#### What is expected
Look for the word "agent" in the records, and copy each line where it appears.
• • •
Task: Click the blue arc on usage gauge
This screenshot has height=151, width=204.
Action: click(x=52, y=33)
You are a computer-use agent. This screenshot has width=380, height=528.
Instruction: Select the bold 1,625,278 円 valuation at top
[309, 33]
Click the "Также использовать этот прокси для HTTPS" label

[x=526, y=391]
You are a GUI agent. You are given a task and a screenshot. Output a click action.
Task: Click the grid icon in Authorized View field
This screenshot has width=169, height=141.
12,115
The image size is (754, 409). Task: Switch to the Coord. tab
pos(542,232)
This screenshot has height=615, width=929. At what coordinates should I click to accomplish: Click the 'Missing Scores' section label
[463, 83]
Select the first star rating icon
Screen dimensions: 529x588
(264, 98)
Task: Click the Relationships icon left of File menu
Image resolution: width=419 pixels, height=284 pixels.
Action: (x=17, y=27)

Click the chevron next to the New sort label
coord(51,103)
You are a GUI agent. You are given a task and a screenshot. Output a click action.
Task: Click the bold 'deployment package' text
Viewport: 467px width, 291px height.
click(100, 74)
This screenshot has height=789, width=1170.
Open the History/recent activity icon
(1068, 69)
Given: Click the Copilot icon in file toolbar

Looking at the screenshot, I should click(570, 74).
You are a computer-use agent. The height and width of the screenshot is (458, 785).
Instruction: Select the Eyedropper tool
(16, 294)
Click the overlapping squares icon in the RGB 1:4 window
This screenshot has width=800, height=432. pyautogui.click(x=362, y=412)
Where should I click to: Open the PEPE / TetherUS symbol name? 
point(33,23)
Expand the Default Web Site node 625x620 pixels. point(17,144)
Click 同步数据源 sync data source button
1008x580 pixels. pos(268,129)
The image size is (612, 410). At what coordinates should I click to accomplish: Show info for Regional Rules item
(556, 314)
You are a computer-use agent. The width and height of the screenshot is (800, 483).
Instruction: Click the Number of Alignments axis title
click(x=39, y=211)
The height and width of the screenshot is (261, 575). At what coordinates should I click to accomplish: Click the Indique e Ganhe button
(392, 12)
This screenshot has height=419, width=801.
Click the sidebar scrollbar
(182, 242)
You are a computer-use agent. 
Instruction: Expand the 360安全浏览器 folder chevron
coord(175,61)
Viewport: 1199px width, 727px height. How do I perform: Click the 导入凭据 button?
• • •
#### The answer
You are a computer-use agent. This screenshot has width=380, height=528.
You are a GUI agent. You are given a task and a screenshot. Output a click action.
You are a GUI agent. You are given a task and a screenshot. Output a click action.
You are a computer-use agent. The height and width of the screenshot is (458, 785).
You are a computer-use agent. The width and height of the screenshot is (800, 483).
You are a computer-use agent. 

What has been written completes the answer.